Falling a lot means spending a lot of time with your hands in the snow, pushing yourself back up. The Dakine Sequoia Glove uses a GORE-TEX insert below a water-repellent shell to keep your hands dry all day long. The removable Storm Liner gloves that come with the Sequoia are touch-screen compatible, which means you won’t have to go barehanded to use your phone.
Best of all, the water-resistant, external zipper pocket makes it easy to access what could arguably be the most important item on your packlist: chapstick.
Ok, let's be real. I chose Holden for my jacket and pants because their gear is just so stylish. And if my riding was going to exude zero style, I at least hoped my outerwear would have some.
But you should never choose your gear on looks alone, and so I was lucky that in breaking this rule, I ended up with a jacket and pants that performed as beautifully as they looked. I was able to pair the Holden Cypress Jacket with only my midweight baselayer and stayed plenty warm in 20-degree temperatures, even when spending a lot of time slamming on the snow.
Holden has kept it super simple in the Cypress Jacket, with a monochromatic, A-line design with two large pockets on the front and one interior zip pocket. I didn’t use the zippered underarm vents, meant for when you need to cool off, but it was nice to know they were there for a warmer day. The wrist gaiters were soft on my skin, and the drop-tail design kept snow out of my pants every time I landed on my rear.
Camo is in and I've been fully embracing the momentary trend, but that's not all that drew me to the Lennox Pant. Positioned as Holden's warmer technical pant, I chose the Lennox due to my aforementioned fear of single-digit temperatures that could stymie my motivation to put the hours on the hill that learning this sport would require.
Thanks to PrimaLoft Insulation and a waterproof outer shell with fully taped seams, these pants kept me warm and dry all day long no matter how much time I spent with my butt and legs in the snow. Simple pocket placements meant I knew exactly where my essentials were stashed at any time and water-repellent zippers helped keep everything dry.
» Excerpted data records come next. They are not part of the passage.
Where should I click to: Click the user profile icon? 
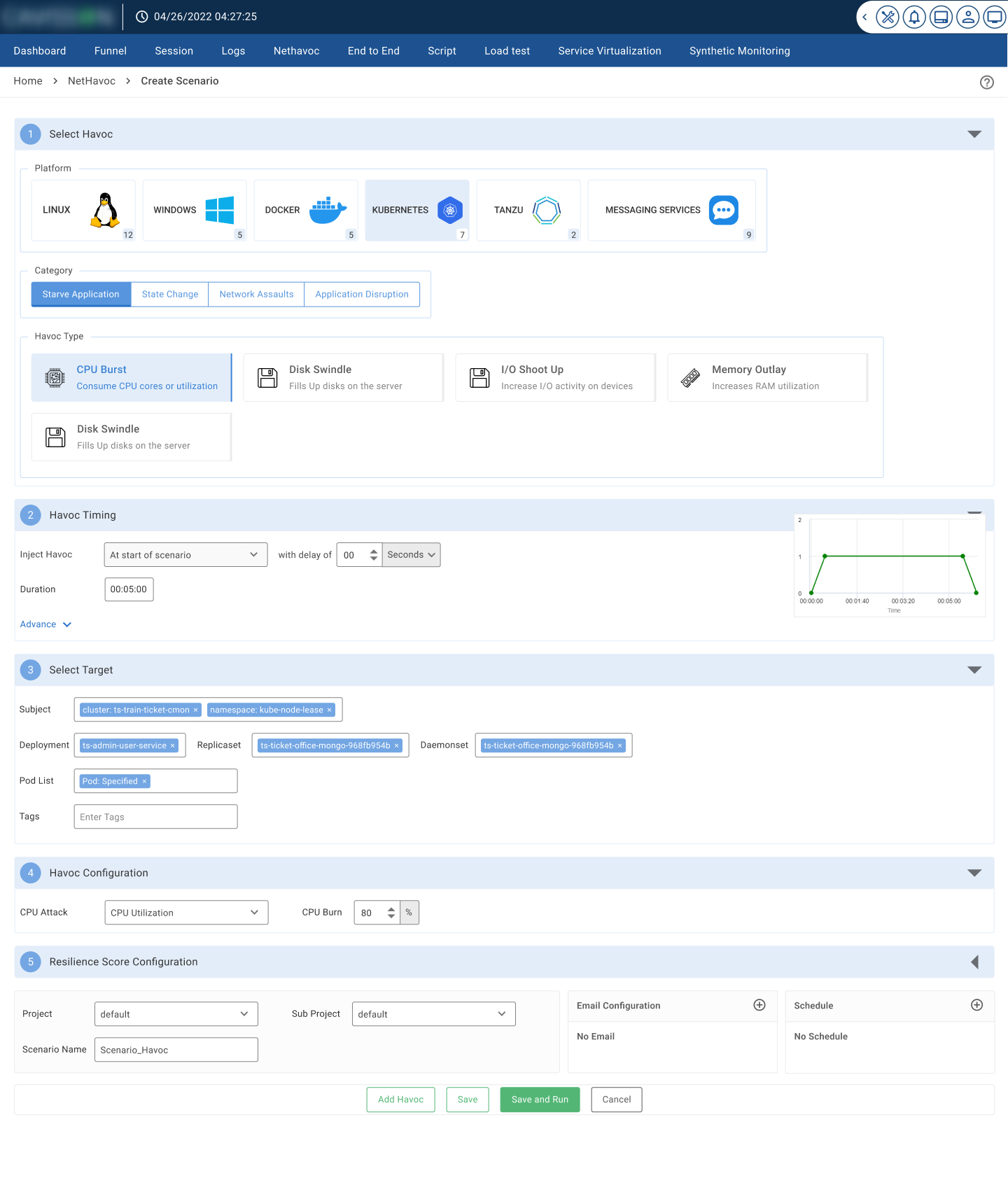968,17
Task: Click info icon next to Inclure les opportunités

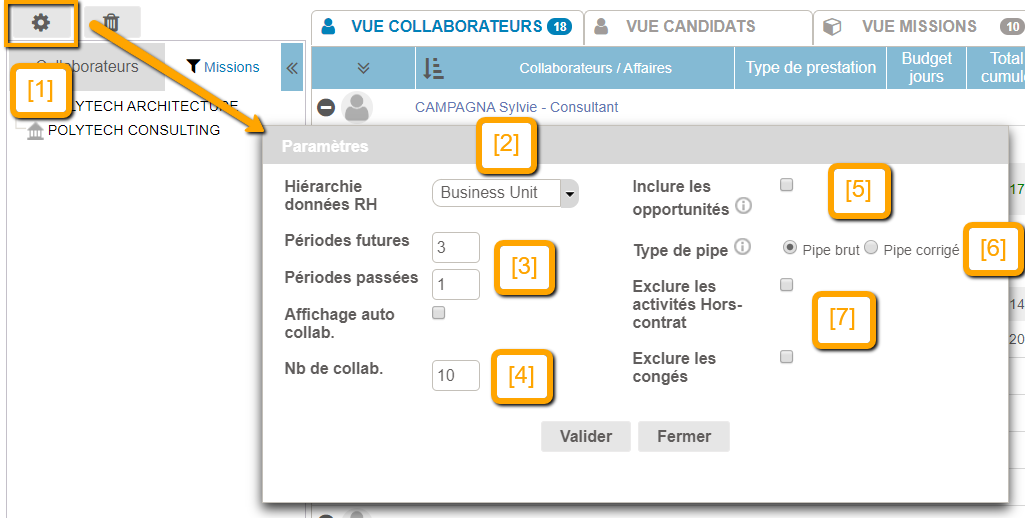Action: pos(743,207)
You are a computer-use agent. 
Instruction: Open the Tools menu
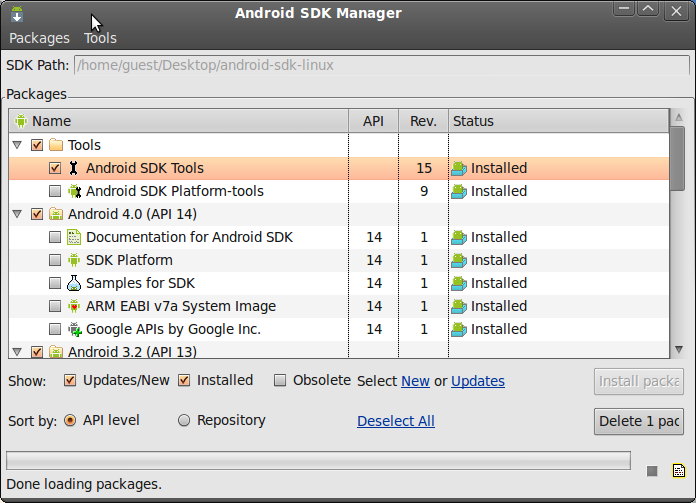[100, 38]
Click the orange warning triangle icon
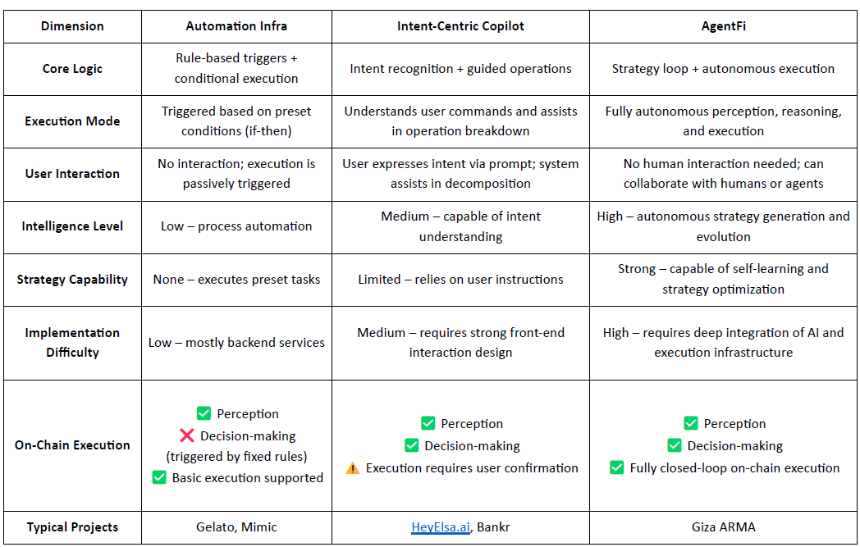 pos(353,468)
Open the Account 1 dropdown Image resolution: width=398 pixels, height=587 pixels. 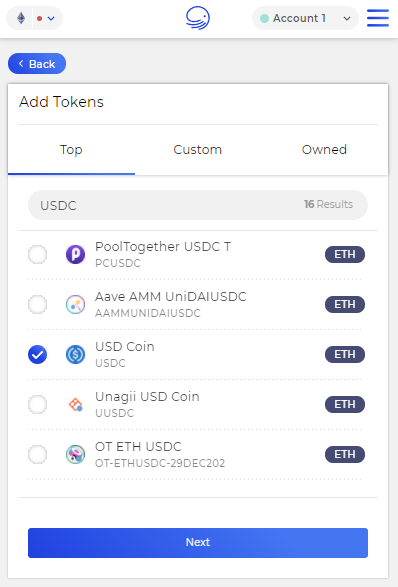click(305, 18)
And while Holden also offers the "Skinny Standard Pant" for a slim-fit option, the Lennox didn’t feel baggy and I liked the somewhat-snug fit.
Burton's Midweight Snowboard Sock was thin enough to feel comfortable in my boot but warm enough to keep my toes happy all day long. With quality elasticity, I was able to ride in these socks on consecutive days without feeling like they were stretching out. I can tell these socks will last me a long time.
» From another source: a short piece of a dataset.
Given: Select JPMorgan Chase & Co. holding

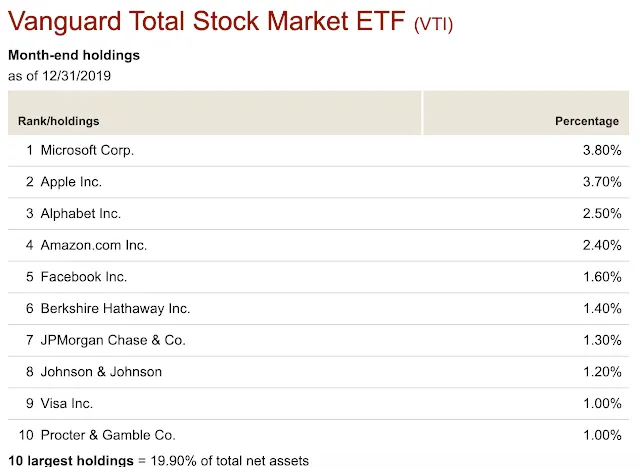Looking at the screenshot, I should (x=113, y=340).
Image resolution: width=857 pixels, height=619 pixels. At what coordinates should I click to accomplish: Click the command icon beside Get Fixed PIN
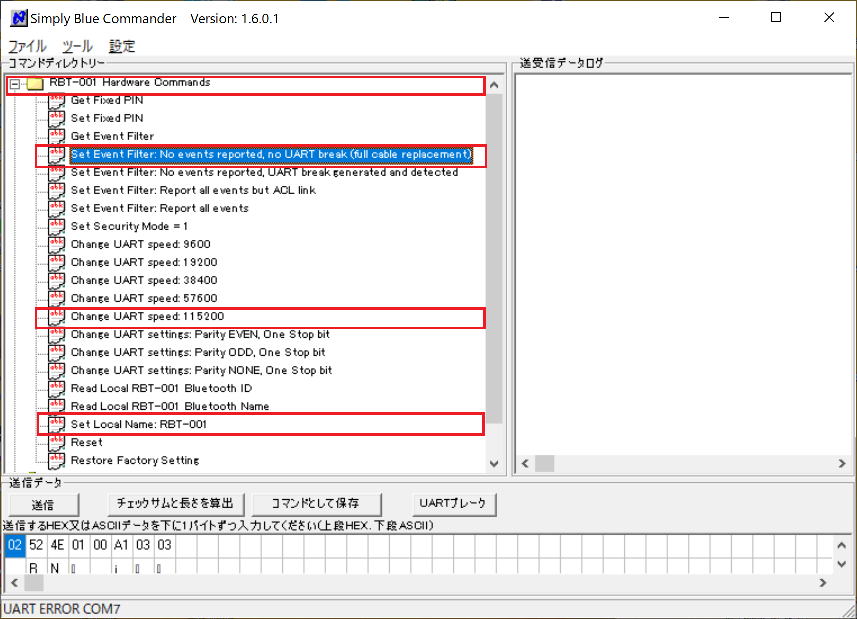(57, 101)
Snowboard boots have to be the most complicated piece of equipment for a beginner to figure out. When mine arrived, I had no idea how to put them on, and relied on the assistance of my snow-enthused co-workers.
Apprehensive at first about how tight they felt, I ended up absolutely loving my Ferra Pros. After just a couple hours of breaking in, they felt snug as a glove and comfortable to ride in all day long. For someone new to the Boa system, Vans’ Hybrid Boa Closure System was a nice way to ease in, as the boot had laces in addition to the Boa system.
Just as important as what you wear while you snowboard, is what you wear after you snowboard. Your legs are going to be jelly and your feet will ache, especially as you break in your boots. The Holden Puffy Slipper Shoe was the perfect respite after a long day in the elements, and nothing felt better then slipping into these and sitting by the fireplace with some hot chocolate.
The Puffy Slipper Shoe is made from PrimaLoft Eco Recycled insulation, with a water-repellent exterior and a gum sole for indoor/outdoor wear. You’ll feel like you’ve got a down jacket wrapped around your feet, and believe me, you’ll be happy.